In recent years, Toy Story 3 director Lee Unkrich has hosted a treasure trove of Shining-related ephemera at The Overlook Hotel, and Movie Geeks United devoted a long episode (part of their Kubrick Series) to the making of and various theories - both insightful and charmingly bonkers - about The Shining. It's those more offbeat theories that are the subject of Room 237, which eschews talking heads in favor of audio-only interviews of several devotees of the film sharing their interpretations of its meaning. These interviews are illustrated by clips from The Shining, other Kubrick films and movies by other filmmakers - footage of the cinema in Lamberto Bava's Demons, for instance, is used repeatedly when subjects talk about the theatrical experience. The film is one of the video essays that have become a popular form of criticism in recent years, with Red Letter Media's Plinkett reviews and the more serious essays by Matt Zoller Seitz and others at Press Play being two great, very different examples of the form. Room 237 director Rodney Ascher's approach to the video essay is particularly sophisticated, placing The Shining in multiple contexts so that the film is seemingly engaged in a dialogue with itself, with its fans, with its director's larger body of work and with the medium in general. Not only is it an incredibly fun and sometimes uncanny approach to its subject - I told my girlfriend, about a half hour in, "This is what the inside of my brain looks like" - but it's a brilliant visualization of the way that a relationship between a movie and its fans can be a living, evolving thing.
As for the theories themselves, it's true that some are quite silly - I don't think Bill Watson has a boner in that one shot, the poster on the wall is clearly a skier and not a minotaur, I don't see Kubrick's face in a cloud, and I'm very confident that the movie isn't Kubrick's admission that he helped fake the Apollo 11 moon landing, because the moon landing really happened. It's not important to be persuaded by these theories, though, as the movie is neither claiming they're credible nor making fun of them. Some have complained that Room 237 trivializes film criticism by presenting credible film analysis, such as Bill Blakemore's reading of the film as a comment on the genocide of Native Americans, side by side with conspiracy theories. But I don't think the movie is about "film criticism" as much as it is about how a work of art can inspire any of us to become lost in its mysteries.

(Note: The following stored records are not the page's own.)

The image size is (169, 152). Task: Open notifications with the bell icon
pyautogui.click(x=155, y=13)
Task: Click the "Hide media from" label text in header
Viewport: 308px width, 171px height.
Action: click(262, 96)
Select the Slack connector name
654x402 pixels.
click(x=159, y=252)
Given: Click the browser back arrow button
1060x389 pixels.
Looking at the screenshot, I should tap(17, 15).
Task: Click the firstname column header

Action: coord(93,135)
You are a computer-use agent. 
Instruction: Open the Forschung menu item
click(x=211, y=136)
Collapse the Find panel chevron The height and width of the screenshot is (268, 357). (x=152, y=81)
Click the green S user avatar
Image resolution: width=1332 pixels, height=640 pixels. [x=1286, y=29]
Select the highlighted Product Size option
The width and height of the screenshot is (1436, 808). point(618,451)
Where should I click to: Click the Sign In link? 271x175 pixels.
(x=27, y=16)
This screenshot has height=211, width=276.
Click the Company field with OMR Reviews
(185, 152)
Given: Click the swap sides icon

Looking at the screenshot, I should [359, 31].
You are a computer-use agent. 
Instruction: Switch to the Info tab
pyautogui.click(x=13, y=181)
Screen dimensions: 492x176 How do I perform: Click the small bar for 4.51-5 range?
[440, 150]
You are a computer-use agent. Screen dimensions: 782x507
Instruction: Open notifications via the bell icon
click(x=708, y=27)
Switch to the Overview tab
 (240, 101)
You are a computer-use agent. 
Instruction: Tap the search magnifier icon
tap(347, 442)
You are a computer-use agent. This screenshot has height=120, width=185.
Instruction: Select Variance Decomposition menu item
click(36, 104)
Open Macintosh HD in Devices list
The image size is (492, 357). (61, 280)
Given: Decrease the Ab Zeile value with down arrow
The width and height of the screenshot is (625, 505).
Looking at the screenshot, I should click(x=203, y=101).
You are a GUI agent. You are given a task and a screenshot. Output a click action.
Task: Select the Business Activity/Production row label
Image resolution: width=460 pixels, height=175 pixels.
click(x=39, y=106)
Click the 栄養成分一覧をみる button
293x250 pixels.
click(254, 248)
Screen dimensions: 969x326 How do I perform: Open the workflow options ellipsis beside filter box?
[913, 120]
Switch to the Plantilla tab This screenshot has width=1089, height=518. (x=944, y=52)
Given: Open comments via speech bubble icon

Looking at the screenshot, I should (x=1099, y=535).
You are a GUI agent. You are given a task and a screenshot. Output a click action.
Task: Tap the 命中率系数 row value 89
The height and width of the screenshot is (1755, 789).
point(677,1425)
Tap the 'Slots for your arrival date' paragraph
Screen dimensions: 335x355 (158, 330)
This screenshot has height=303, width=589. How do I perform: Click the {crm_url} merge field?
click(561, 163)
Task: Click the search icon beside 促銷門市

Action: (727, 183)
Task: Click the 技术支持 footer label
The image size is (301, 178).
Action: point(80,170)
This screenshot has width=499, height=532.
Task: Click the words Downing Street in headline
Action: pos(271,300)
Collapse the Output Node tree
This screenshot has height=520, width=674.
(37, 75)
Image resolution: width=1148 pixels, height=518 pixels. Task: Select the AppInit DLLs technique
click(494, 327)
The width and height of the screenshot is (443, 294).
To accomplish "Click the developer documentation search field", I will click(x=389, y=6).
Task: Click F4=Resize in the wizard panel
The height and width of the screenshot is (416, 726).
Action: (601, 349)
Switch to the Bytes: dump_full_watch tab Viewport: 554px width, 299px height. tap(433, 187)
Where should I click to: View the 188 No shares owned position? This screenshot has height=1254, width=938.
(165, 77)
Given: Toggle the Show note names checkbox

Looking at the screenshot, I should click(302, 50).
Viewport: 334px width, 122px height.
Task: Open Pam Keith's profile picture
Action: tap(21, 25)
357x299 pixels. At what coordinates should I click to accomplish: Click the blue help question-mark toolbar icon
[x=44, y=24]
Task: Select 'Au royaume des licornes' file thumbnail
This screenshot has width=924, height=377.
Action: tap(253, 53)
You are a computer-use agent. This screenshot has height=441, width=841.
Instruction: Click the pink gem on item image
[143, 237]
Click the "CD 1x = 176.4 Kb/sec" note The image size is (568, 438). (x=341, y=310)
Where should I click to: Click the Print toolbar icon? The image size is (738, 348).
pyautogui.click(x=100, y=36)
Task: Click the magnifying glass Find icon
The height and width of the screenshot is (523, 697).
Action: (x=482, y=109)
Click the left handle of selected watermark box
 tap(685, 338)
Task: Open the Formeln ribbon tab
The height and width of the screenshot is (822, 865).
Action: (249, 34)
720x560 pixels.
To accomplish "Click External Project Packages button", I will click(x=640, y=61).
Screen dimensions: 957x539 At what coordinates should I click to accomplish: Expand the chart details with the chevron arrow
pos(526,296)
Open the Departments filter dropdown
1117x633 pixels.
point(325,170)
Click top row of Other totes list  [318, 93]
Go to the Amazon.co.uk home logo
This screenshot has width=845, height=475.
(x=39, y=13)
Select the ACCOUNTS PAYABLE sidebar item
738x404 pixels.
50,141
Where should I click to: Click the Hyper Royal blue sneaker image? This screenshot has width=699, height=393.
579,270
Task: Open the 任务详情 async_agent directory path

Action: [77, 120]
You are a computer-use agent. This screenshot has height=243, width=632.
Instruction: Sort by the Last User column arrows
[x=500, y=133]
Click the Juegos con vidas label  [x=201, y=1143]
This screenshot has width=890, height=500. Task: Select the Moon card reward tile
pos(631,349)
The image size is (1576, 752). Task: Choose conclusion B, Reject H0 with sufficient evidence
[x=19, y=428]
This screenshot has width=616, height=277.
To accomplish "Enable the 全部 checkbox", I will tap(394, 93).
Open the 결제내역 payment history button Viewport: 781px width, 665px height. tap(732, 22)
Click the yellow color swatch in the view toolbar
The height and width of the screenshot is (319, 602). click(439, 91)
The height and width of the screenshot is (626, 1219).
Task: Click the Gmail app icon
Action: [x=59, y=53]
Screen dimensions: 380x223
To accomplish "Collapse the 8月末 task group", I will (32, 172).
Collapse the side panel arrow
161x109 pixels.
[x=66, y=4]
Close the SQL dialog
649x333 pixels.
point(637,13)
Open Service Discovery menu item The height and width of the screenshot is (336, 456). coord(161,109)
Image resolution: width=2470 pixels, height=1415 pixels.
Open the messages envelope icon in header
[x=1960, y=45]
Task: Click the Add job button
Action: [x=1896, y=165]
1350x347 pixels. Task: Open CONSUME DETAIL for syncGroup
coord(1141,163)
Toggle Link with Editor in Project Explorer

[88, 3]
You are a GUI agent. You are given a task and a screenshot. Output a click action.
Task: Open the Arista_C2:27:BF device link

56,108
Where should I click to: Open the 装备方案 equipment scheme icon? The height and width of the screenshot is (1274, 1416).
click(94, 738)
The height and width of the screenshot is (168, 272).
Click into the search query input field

Also, some of the interpretations presented here actually are quite insightful - while I don't think The Shining is a literal cryptogram about Native Americans or the Holocaust, it's clearly a movie about how we're haunted by our past sins, not just personally but in a broader cultural sense. Maybe not every Calumet can or German typewriter is a direct comment on this, but it's definitely a movie with multiple layers of meaning. When one narrator points out the frighteningly illogical course of Danny Torrance's rides through the Overlook's hotels on his Big Wheel, with Ascher mapping his route onscreen, it's difficult to reject the sort of dream logic that Kubrick was probably playing with. Perhaps, as another narrator suggests, the movie's many symbols, symmetries and paradoxes are the work of a bored genius. In any case, the thing that resonated with me most deeply was the insistence that Kubrick, who famously favored wide angle, deep focus shots, did so because he wanted every detail of the production design to register. It strikes me as a solid metric of a great director, one that communicates meaning not just with the subject of a shot but with every seemingly peripheral detail.
As I wrote earlier, I'm obviously predisposed to getting a kick out of this stuff - the use of the same sans-serif font, the white-on-black title cards punctuating the different sections of the film, and the quotations of Wendy Carlos' version of "Dies Irae" in William Hutson and Jonathan Snipes' score filled me with geeky joy. But while Room 237 is a treat for fans of The Shining, it should also be a lot of fun for anyone who has been accused of overthinking a movie (or book, or album) they love. It's a fascinating, highly entertaining valentine to cinephilia and the ways that the things we love end up defining us.